**WHAT NEEDS TO BE DONE:**
When a line in the data below includes "agent", pick it out and copy it.

BEGIN

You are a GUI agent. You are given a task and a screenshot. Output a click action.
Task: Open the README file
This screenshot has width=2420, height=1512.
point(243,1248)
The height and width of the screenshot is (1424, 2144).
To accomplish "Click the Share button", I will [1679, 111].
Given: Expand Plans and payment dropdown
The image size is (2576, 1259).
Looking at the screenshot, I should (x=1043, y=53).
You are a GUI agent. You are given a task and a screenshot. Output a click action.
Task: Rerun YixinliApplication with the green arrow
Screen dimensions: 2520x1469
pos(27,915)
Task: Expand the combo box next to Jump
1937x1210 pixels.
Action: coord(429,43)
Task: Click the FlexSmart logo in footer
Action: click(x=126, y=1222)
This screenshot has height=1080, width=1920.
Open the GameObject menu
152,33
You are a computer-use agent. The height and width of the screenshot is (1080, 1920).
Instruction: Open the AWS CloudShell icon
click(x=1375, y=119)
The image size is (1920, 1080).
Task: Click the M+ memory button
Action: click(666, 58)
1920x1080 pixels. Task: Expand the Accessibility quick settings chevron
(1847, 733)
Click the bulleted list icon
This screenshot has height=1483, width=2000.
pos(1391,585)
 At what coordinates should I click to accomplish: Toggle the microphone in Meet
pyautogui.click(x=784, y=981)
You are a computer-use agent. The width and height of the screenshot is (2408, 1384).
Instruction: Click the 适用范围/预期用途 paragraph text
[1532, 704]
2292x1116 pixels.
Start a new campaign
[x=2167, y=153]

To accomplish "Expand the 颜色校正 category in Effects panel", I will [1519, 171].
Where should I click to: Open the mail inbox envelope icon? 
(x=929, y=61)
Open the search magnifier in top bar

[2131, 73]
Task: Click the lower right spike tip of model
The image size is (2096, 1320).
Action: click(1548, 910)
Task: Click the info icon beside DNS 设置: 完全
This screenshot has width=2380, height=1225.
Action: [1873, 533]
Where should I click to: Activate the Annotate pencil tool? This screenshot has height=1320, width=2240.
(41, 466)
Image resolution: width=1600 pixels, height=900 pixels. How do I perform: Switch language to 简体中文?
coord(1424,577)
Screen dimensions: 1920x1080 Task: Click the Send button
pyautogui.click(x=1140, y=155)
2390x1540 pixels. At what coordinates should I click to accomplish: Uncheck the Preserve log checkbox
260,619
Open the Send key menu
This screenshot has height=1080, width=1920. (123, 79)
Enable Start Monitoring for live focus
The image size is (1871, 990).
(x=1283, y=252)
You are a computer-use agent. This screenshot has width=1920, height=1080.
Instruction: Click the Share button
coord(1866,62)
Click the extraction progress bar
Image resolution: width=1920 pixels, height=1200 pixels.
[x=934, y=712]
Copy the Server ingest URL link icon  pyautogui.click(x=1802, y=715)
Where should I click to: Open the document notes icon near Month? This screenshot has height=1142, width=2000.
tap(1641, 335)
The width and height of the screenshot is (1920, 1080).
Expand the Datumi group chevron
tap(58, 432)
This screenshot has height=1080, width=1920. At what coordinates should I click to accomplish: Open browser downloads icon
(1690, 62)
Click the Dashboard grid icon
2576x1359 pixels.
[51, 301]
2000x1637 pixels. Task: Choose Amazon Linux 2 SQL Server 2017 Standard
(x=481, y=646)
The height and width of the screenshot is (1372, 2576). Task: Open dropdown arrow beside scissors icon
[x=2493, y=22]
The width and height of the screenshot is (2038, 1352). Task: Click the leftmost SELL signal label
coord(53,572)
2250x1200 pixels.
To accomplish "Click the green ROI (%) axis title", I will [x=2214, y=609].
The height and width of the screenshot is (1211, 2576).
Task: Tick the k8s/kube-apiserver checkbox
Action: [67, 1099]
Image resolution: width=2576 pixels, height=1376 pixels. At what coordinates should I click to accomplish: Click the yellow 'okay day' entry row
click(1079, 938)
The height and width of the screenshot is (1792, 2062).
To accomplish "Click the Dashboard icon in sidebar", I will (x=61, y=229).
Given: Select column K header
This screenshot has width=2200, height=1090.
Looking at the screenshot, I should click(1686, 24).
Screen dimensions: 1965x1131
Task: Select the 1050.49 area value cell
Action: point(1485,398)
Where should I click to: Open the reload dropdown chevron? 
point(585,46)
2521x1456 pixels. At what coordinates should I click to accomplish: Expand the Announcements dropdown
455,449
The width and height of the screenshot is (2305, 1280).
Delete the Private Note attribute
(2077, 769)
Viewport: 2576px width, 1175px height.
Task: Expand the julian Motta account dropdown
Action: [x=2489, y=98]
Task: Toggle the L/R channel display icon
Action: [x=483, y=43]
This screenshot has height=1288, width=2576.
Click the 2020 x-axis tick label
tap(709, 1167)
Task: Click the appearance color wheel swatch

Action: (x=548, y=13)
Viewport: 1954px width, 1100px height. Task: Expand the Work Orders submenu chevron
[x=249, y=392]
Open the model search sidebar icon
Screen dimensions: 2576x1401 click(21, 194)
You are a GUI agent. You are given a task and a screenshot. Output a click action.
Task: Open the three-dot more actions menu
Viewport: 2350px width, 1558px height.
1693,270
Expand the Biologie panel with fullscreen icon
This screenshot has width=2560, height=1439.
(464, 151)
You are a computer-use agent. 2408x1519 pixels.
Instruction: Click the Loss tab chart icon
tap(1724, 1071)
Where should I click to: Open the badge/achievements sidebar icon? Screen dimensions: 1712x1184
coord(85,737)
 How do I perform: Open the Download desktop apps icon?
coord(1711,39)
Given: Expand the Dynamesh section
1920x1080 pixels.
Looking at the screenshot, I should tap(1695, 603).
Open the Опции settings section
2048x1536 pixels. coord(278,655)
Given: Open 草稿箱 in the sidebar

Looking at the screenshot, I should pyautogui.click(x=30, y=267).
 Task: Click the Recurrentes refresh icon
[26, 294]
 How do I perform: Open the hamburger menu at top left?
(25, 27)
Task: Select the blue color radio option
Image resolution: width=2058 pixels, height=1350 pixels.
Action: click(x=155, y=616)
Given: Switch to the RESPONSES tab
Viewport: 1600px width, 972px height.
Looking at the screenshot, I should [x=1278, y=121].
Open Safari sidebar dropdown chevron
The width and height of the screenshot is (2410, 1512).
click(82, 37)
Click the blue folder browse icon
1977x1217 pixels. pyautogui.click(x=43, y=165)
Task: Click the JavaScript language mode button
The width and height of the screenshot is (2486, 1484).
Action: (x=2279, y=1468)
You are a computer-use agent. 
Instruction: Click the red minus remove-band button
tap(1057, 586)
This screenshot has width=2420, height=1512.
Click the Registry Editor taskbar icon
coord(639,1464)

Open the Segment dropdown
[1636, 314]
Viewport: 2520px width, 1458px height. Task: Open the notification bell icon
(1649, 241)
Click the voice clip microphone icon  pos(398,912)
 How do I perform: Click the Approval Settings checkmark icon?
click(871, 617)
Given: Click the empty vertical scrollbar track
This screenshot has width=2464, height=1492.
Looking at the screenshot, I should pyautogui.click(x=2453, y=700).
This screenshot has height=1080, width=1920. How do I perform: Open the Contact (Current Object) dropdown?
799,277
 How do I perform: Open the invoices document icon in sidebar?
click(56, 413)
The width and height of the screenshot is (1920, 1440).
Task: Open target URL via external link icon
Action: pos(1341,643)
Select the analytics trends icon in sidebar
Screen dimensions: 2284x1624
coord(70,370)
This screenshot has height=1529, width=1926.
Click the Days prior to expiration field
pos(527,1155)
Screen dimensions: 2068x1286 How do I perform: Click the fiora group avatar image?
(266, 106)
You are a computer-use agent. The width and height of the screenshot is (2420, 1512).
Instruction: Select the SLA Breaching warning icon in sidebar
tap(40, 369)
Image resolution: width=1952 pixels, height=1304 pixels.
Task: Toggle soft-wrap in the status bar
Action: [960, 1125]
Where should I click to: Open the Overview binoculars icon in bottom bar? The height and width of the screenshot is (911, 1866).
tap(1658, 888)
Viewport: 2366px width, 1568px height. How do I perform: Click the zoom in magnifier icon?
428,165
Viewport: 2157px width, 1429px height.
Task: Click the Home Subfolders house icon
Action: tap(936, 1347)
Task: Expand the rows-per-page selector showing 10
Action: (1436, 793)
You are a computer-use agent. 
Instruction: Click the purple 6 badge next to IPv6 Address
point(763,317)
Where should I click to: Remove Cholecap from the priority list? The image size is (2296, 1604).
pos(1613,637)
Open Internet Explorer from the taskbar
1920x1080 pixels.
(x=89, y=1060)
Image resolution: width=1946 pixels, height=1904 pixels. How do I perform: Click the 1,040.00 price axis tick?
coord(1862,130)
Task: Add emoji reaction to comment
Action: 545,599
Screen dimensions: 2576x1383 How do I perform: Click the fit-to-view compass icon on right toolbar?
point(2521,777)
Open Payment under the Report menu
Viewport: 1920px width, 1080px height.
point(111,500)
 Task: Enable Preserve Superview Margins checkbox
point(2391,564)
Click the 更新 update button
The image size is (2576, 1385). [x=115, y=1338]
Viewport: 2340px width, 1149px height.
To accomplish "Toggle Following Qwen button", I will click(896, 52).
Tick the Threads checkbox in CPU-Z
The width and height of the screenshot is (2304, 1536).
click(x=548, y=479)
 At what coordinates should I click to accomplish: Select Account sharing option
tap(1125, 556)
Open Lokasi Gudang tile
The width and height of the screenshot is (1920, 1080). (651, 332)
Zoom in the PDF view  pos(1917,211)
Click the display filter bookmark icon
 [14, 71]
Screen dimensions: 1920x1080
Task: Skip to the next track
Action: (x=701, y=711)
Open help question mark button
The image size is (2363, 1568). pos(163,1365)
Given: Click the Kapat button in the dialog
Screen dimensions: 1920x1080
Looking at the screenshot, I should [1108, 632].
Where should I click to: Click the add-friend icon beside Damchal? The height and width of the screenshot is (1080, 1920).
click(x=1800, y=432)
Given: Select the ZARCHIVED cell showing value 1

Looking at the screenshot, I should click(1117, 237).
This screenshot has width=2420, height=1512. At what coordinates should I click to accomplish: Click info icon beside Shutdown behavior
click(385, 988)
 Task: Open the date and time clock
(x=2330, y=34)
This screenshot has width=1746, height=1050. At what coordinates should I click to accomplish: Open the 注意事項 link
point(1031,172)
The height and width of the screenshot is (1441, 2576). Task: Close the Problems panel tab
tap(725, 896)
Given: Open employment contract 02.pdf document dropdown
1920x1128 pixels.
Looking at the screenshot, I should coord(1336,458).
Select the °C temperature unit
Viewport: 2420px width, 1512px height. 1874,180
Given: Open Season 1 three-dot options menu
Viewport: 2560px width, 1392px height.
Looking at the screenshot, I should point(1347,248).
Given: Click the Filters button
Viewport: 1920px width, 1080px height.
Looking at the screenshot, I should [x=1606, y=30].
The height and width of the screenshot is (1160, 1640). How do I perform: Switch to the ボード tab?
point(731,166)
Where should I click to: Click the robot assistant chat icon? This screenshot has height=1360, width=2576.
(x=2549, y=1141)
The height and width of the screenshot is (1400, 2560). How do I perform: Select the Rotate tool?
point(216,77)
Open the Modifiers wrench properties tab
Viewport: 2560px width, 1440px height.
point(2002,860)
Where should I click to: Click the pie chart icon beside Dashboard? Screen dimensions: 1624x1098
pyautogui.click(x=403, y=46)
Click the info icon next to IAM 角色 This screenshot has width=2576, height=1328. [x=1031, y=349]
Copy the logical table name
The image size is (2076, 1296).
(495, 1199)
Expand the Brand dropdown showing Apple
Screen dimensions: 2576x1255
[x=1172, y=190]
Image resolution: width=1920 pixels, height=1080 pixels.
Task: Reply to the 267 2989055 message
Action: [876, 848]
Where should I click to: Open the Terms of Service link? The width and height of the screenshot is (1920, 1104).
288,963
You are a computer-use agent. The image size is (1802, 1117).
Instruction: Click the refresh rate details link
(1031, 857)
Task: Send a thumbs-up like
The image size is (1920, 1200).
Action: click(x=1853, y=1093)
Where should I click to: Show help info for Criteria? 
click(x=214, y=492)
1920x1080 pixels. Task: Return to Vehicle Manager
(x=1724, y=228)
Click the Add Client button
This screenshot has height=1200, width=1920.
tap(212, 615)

END

**EXERCISE RESPONSE:**
You are a GUI agent. You are given a task and a screenshot. Output a click action.
You are a GUI agent. You are given a task and a screenshot. Output a click action.
You are a computer-use agent. The height and width of the screenshot is (1080, 1920).
You are a computer-use agent. The width and height of the screenshot is (2408, 1384).
You are a computer-use agent. This screenshot has width=1920, height=1080.
You are a GUI agent. You are given a task and a screenshot. Output a click action.
You are a computer-use agent. 2408x1519 pixels.
You are a computer-use agent. 
You are a computer-use agent. The width and height of the screenshot is (2420, 1512).
You are a computer-use agent. 
You are a computer-use agent. The image size is (1802, 1117).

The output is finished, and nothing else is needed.